Never mind, displacement is working on the Landscape object, and that seems to tile the mercator projection seamlessly. It didn’t seem like it was working on my larger planets, but It definitely works in the demo scene.
One more thought about height maps.
I was looking through the source code and there’s a TopologyData struct that says:
“This struct allows you to load a height Texture2D into a height/slope RenderTexture for GPU use.”
If we could use render textures as input for height maps that would open up a lot of possibilities for generating terrain maps on the GPU. I’d love that feature.
Hey @Mulbin , what tool are you using for ultra large diameter planets? I’m trying planet forge, but I have the same problem: the ground resolution is very low. I’ve also tried the 5 layers, but it doesn’t work the way I want, i.e. with good ground resolution when the camera is zoomed in.
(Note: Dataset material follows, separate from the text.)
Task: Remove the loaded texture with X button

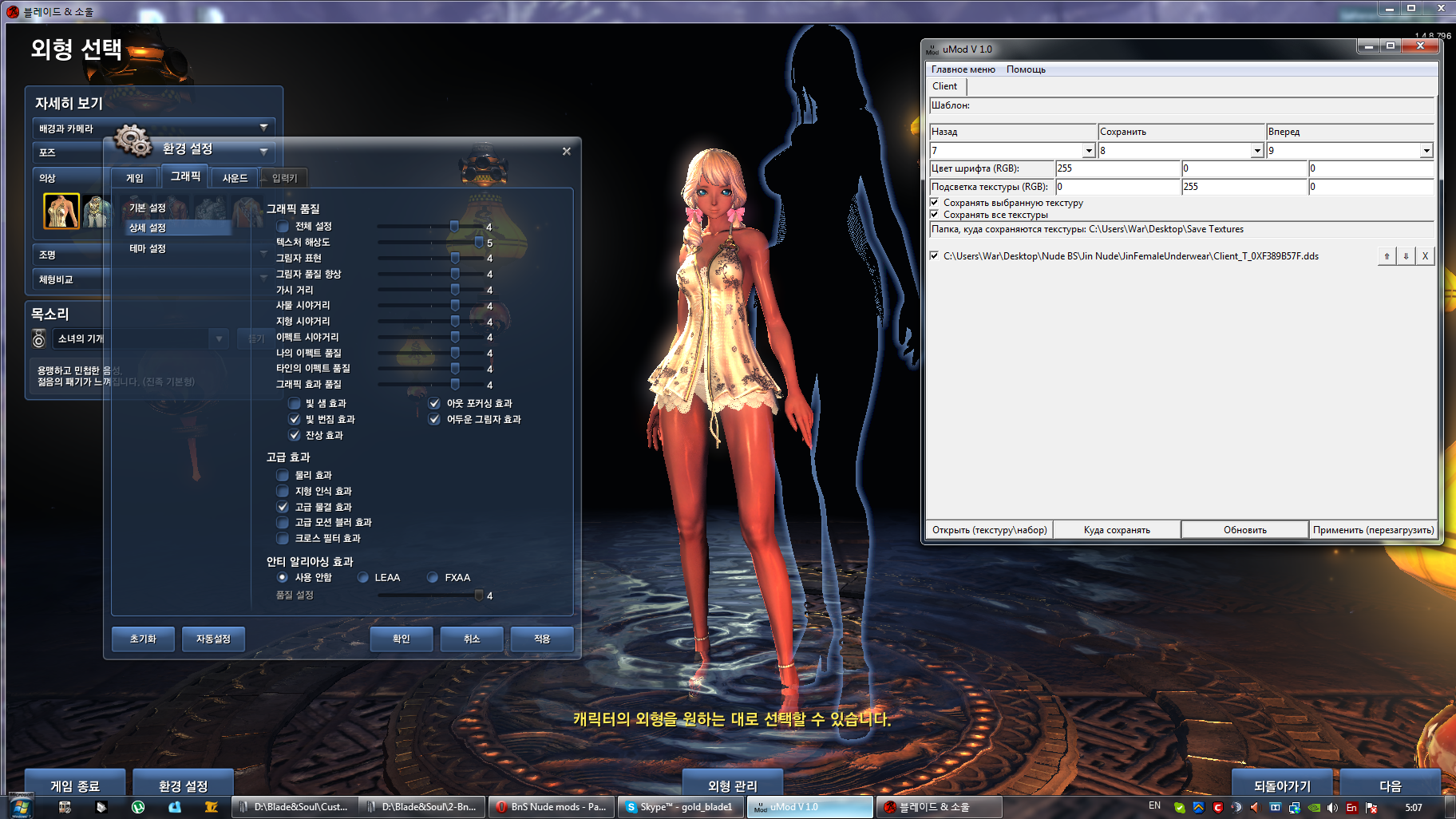Action: 1425,256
I think I know what you mean. With Terrain Planet I can get decent texture resolution at ground level, but not with Landscape. Landscape is much better at far and medium distances instead.
Will this be improved or are we doing something wrong @Darkcoder1 ?
@maximblake254
When the current feature set and water is more or less finished I will consider weather effects. I don’t imagine this will be in the near future though.
Light/god rays might be easy to implement, since for the clouds I had to change the way the atmosphere is calculated that makes it more in line with how god rays work. However, there are many far more important bugs/issues I need to address before I can look into this.
Sure, you can scale things down or use multiple cameras or some other tricks, but there are always tradeoffs. The biggest challenge with large planets is that Unity’s camera depth texture and shadow system (as far as I know) don’t use a reversed z buffer, so they kind of stop working beyond a certain scale range, so it doesn’t really matter how you scale things overall. The old SGT atmosphere is rendered with the planet surface mesh, so it intrinsically knows where the ground is and how to calculate the atmosphere’s optical thickness. Whereas the new sky + cloud system relies on the scene depth rendered by the camera, but since this is of limited accuracy it can break at certain scales.
@Frpmta
Yeah, I think the scene depth information in HDRP is using data from the previous frame, which causes the mountains to have this edge as you move or rotate the camera. I’m not exactly sure why that happens, but it’s something I’m trying to figure out.
Does this shaking occur for any cloud setting, or only when you increase the thickness a lot?
@adsilcott
Thanks, perhaps the code for 8bit textures is broken, I’ll check it out.
HeightData & TopologyData need Texture2Ds, because the planet surface mesh vertex positions are calculated on the CPU so there must be a CPU copy of the height data. You could always read the pixel data from your RenderTexture and turn it into a Texture2D, but this is very slow whereas the current implementation with Texture2D is basically instant.
@pepicogrillo
Terrain Planet is mostly generated on the CPU with doubles, so it was fairly easy to get it working at large scales. Planet Forge uses CPU + GPU (basically no doubles) and replies on scene depth, which makes things a lot more complicated. This will of course be improved, but there are still some more important issues like one final equator seam and cloud rendering issues that I need to fix first.